After a discussion on LinkedIn I realised that the best way for such configuration is to use the ‘Parse JSON’ action. Enter the configuration in form of a JSON object and use it to create the schema. The benefit of this approach is that all the properties will be available as dynamic contents, and you can move the whole configuration in a Scope – no more variables before the flow!

Power Automate flow configuration

It makes the flow development a bit more complicated though. While the environment variables contain direct references to data sources and allow you to use the standard actions, with configuration in the flow you might need a few HTTP requests.

Good for:
– reusing process on the same environment

Bad for:
– no user configuration
– trigger must be always configured manually
– modification requires touching the flow
– needs a bit of coding / HTTP requests

Configuration in a SharePoint list / Dataverse table

Both of the configurations before, let it be using environment variables or configuration object, are more on the developers side. It’s not a configuration that the flow users can or should change.

When talking about user configuration, it should be outside of the flow, available to the business users. An external source, mainly a SharePoint list or a Dataverse table when talking about Power Automate flow configuration. An example of such configuration might be steps in an approval process – instead of having them hard coded in the flow you store them in a list. It’s the flow that’ll get data from this list and act accordingly.

Power Automate flow configuration

If there’s a change in the configuration the users can do it themselves, no need to touch the flow, no need to contact IT.

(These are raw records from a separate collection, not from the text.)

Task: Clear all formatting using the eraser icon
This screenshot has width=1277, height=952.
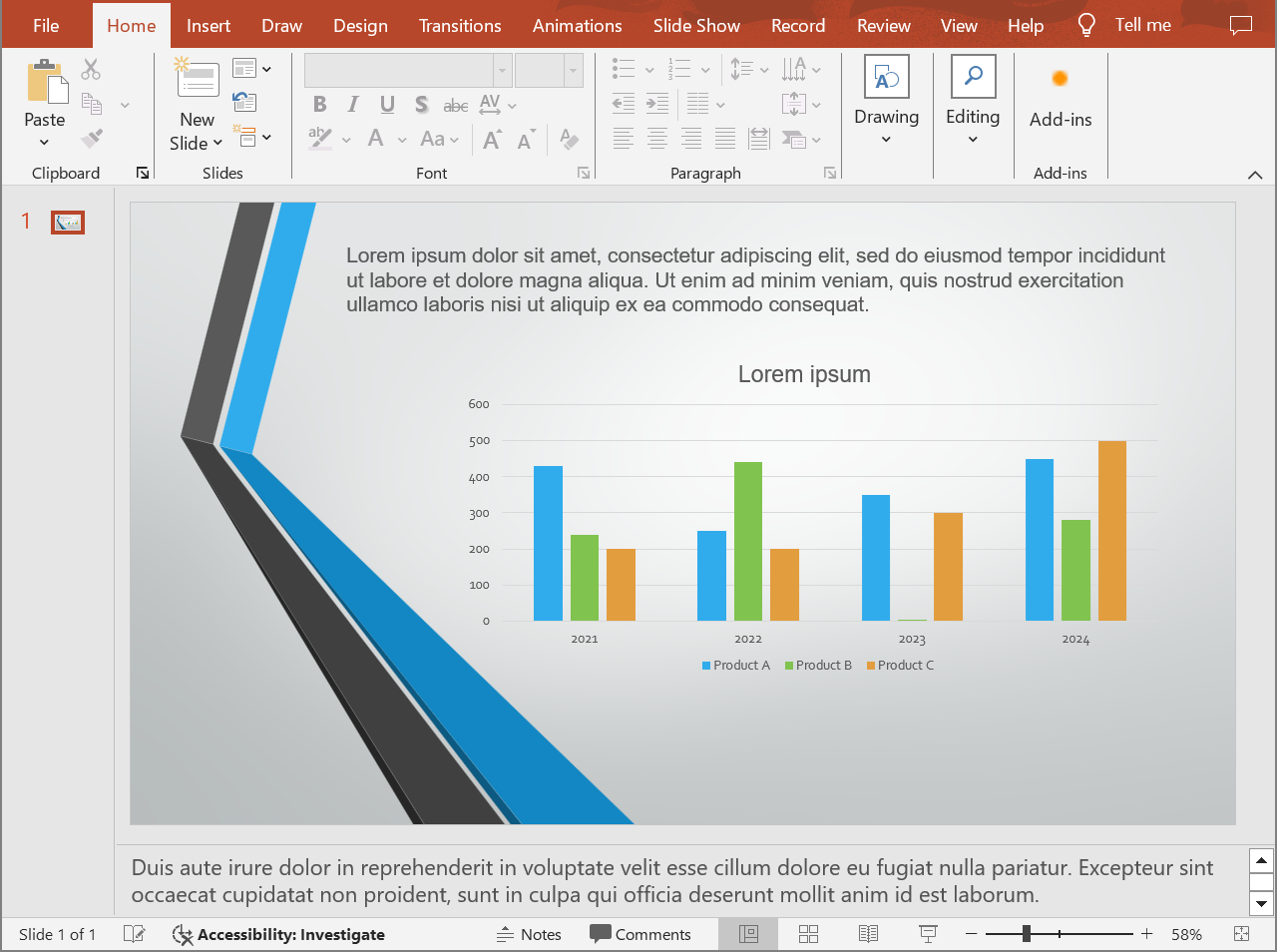Action: pyautogui.click(x=569, y=140)
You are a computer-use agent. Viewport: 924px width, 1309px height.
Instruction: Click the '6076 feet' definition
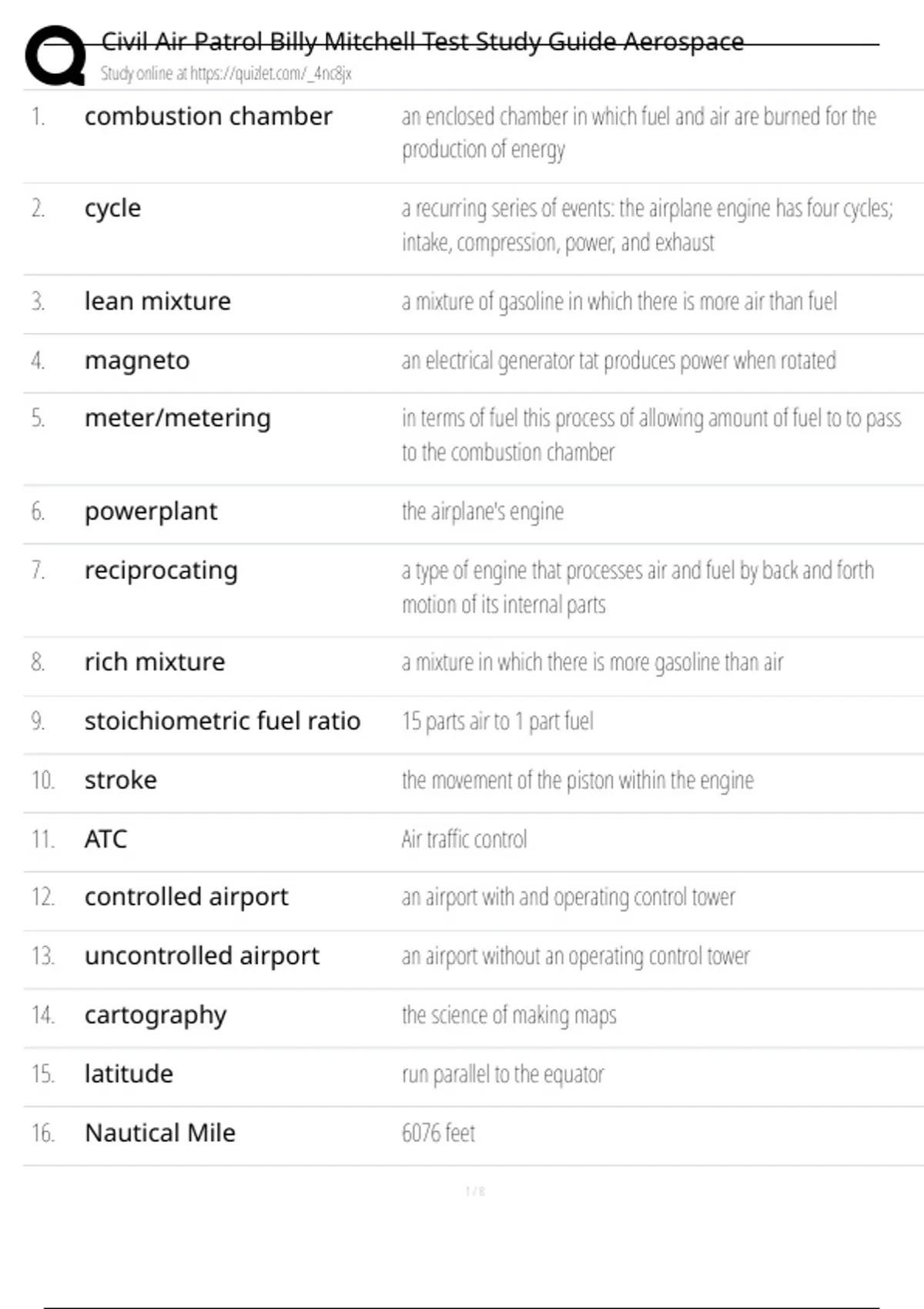pos(438,1133)
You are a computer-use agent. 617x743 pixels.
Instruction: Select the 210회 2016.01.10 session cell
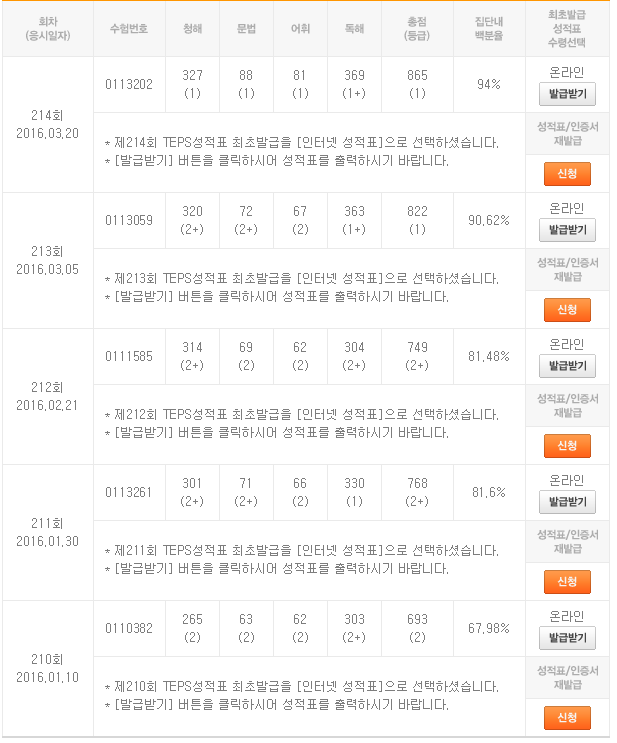coord(47,668)
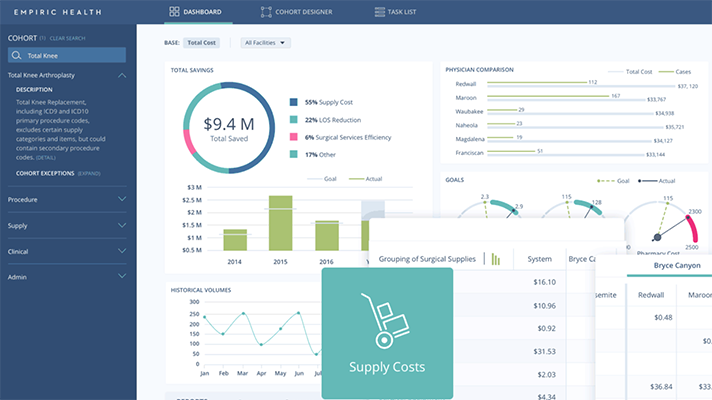Viewport: 712px width, 400px height.
Task: Click the Dashboard grid icon
Action: tap(175, 13)
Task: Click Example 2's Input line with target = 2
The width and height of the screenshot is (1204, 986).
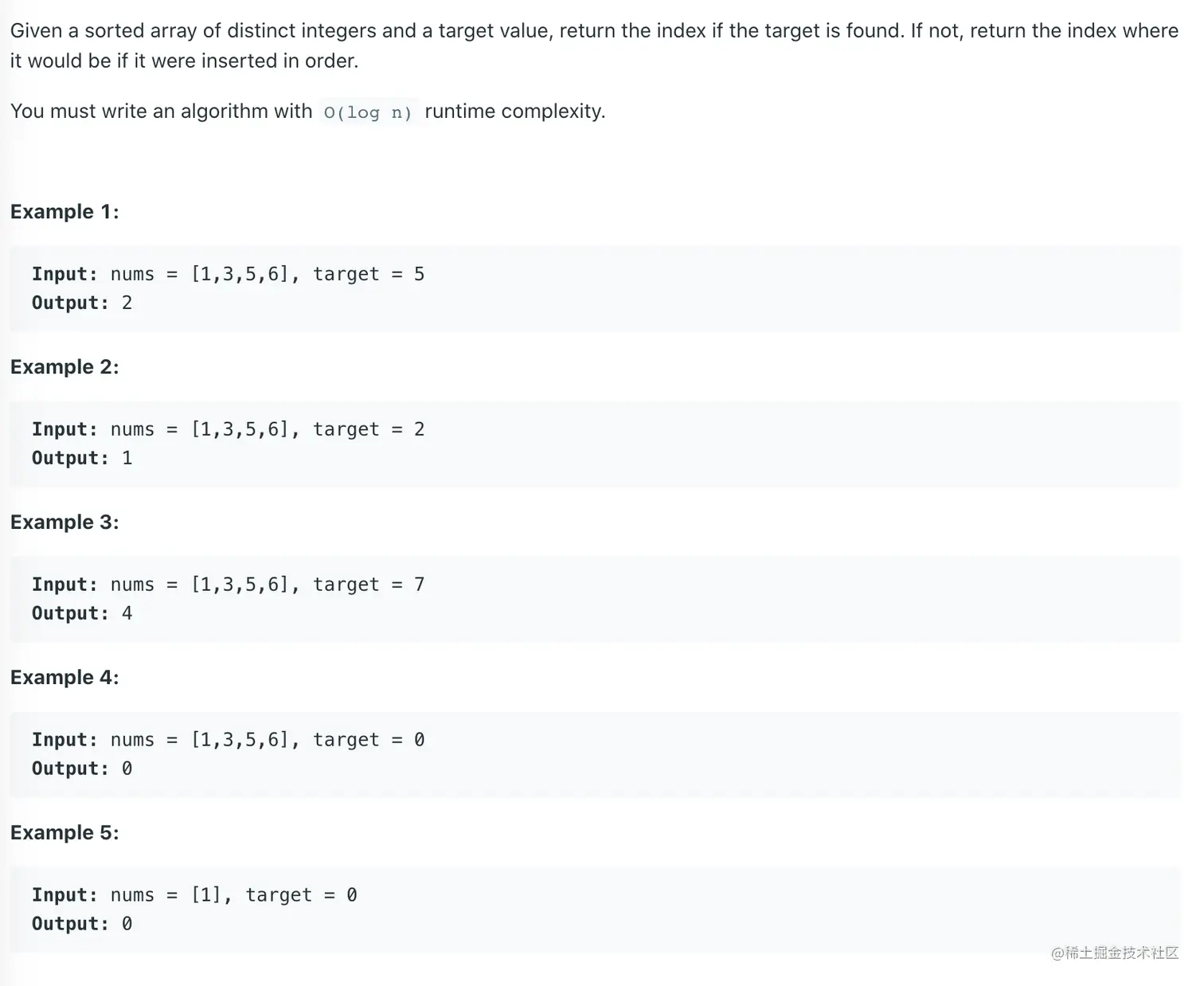Action: pos(228,429)
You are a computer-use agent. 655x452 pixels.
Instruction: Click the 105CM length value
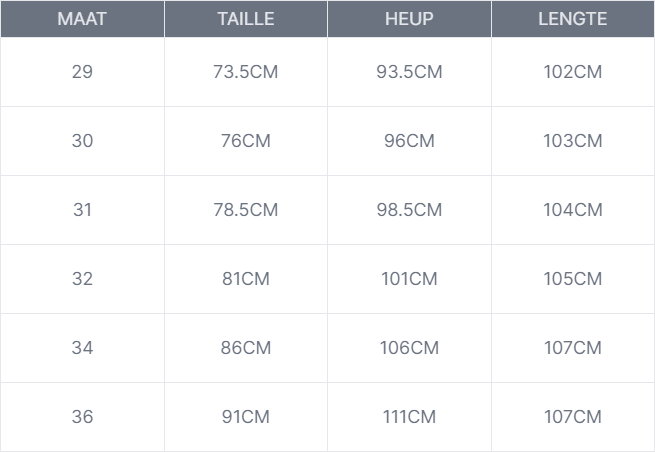click(572, 279)
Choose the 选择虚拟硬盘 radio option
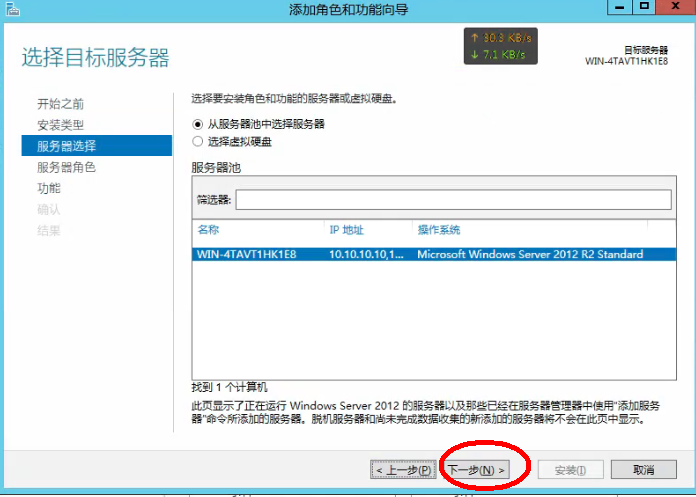The width and height of the screenshot is (696, 497). pyautogui.click(x=197, y=141)
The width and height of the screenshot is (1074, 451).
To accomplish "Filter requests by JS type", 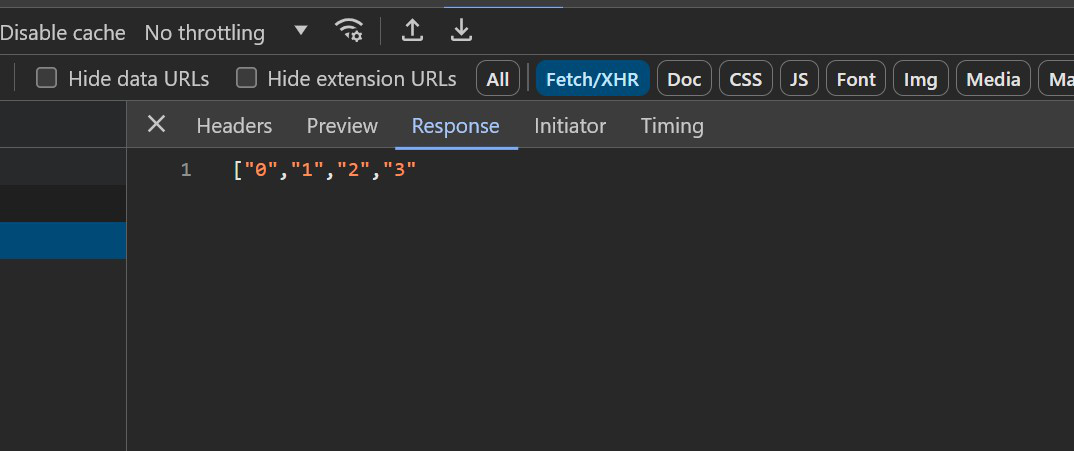I will (x=799, y=79).
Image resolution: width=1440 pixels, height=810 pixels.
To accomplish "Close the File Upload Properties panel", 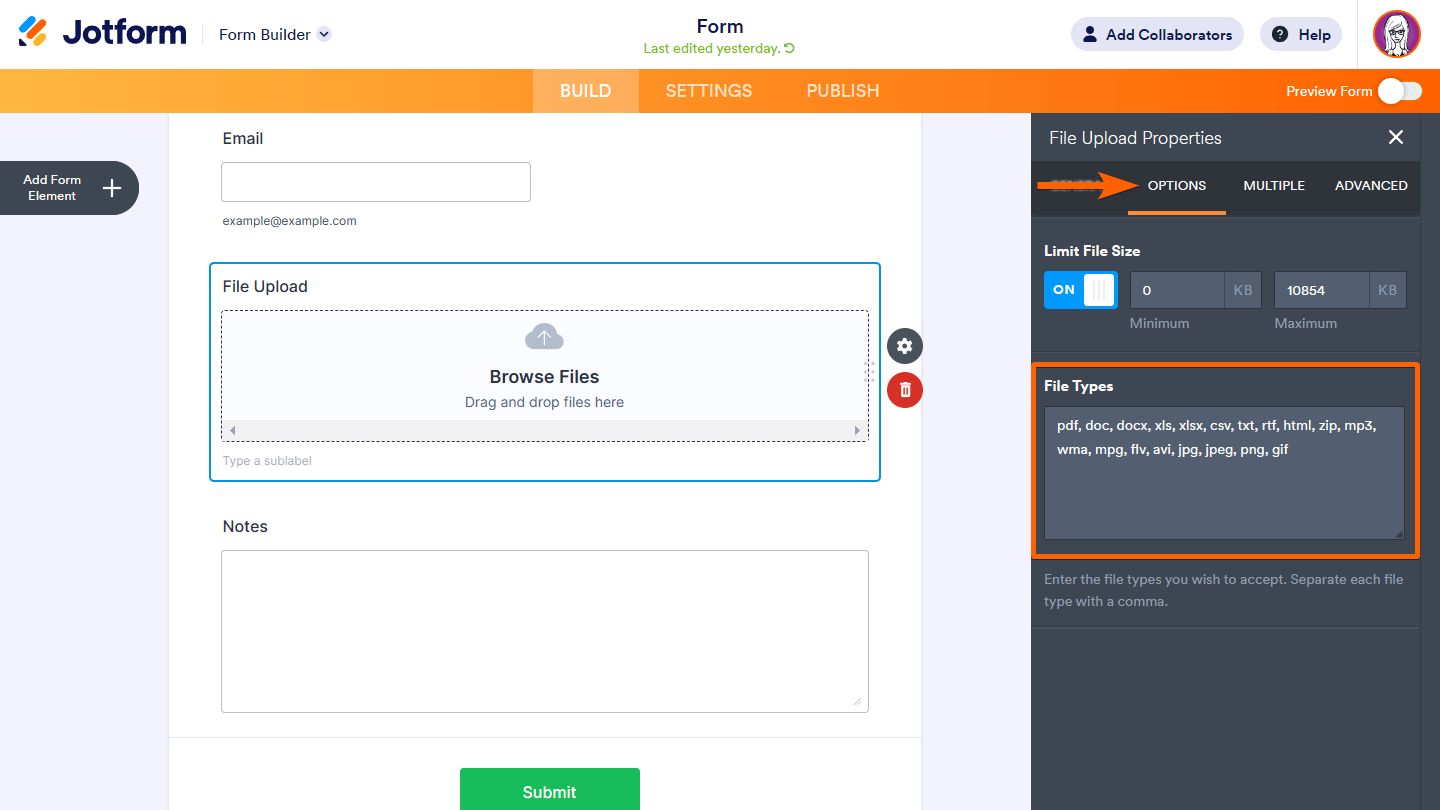I will tap(1396, 137).
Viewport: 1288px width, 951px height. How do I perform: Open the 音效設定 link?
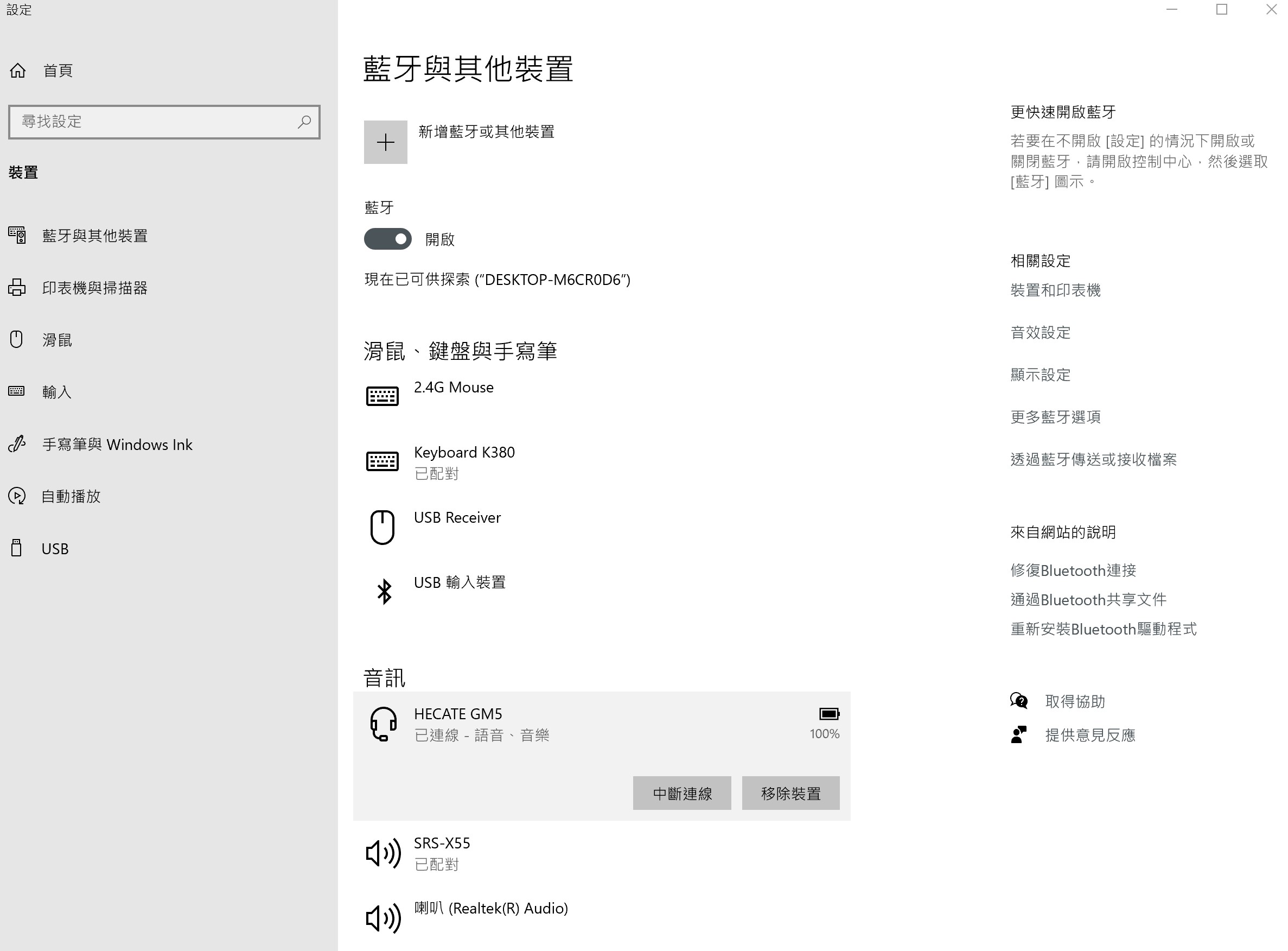click(x=1040, y=332)
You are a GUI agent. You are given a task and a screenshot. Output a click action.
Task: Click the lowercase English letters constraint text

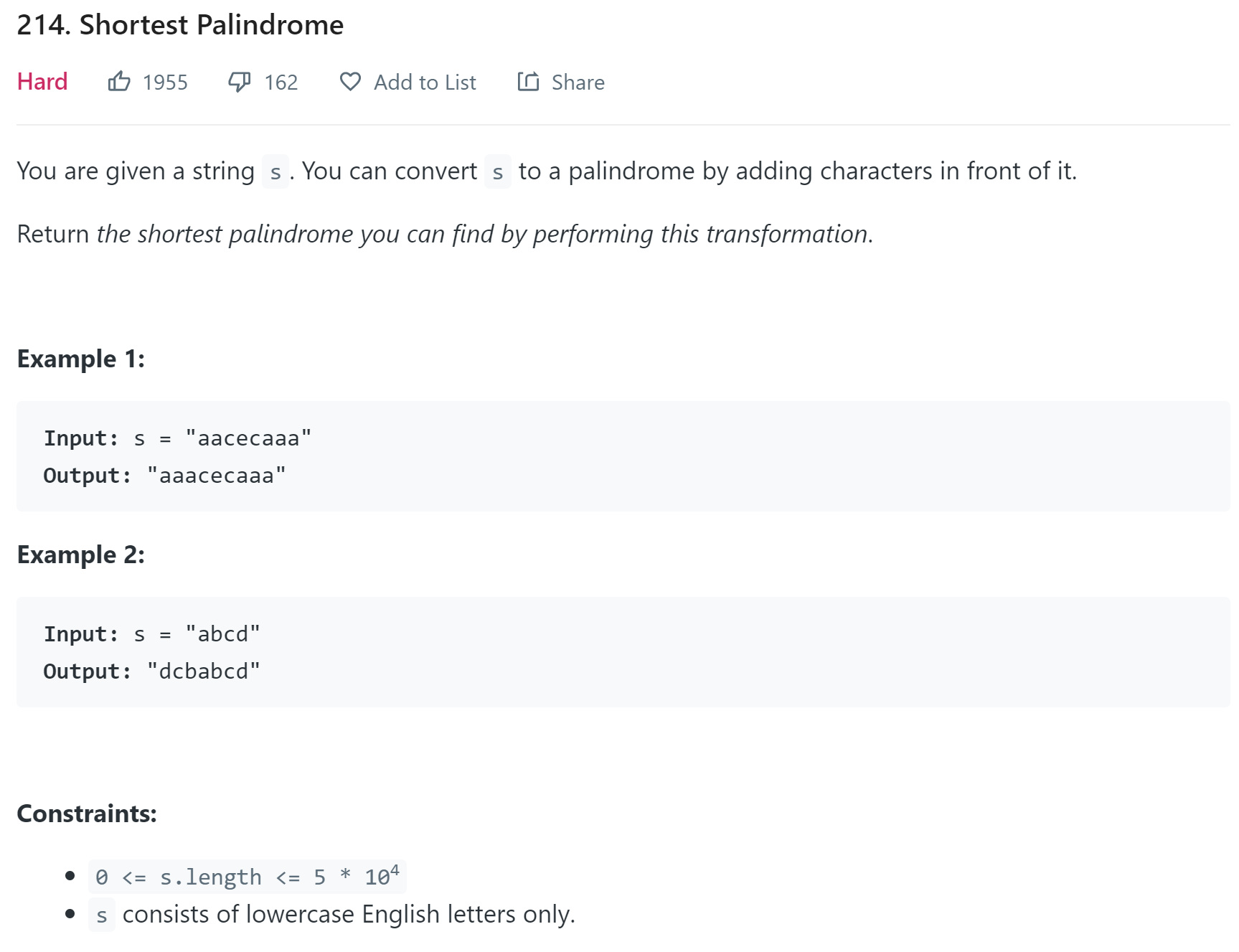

Reference to such configuration list should then be one of the environment variables or flow configuration properties.

Good for:
– user configuration
– no need to touch the flow

Bad for:
– core flow configuration, it’s no replacement for Environment variables nor configuration in flow

Summary

This article described 3 ways you can use for Power Automate flow configuration. If you’re building a one-time solution, something that’ll be deployed only once on a Power Platform environment, the Environment variables are the best approach. You can define all the data sources and global variables and the flow will behave differently on each environment.

For flows that’ll be reused, that can be deployed multiple times on the same environment, having a configuration object in the flow is the way to go. While you’ll have to touch the flow to change the configuration and the development might be a bit more challenging, you can easily reuse such flow many times.

But none of the configurations above allows users to configure the flow. If there’s something users should be able to change, you don’t want them to touch the flow. Give them an external configuration list instead to adjust the flow to their needs. The Environment variables or config object can then reference this user config list.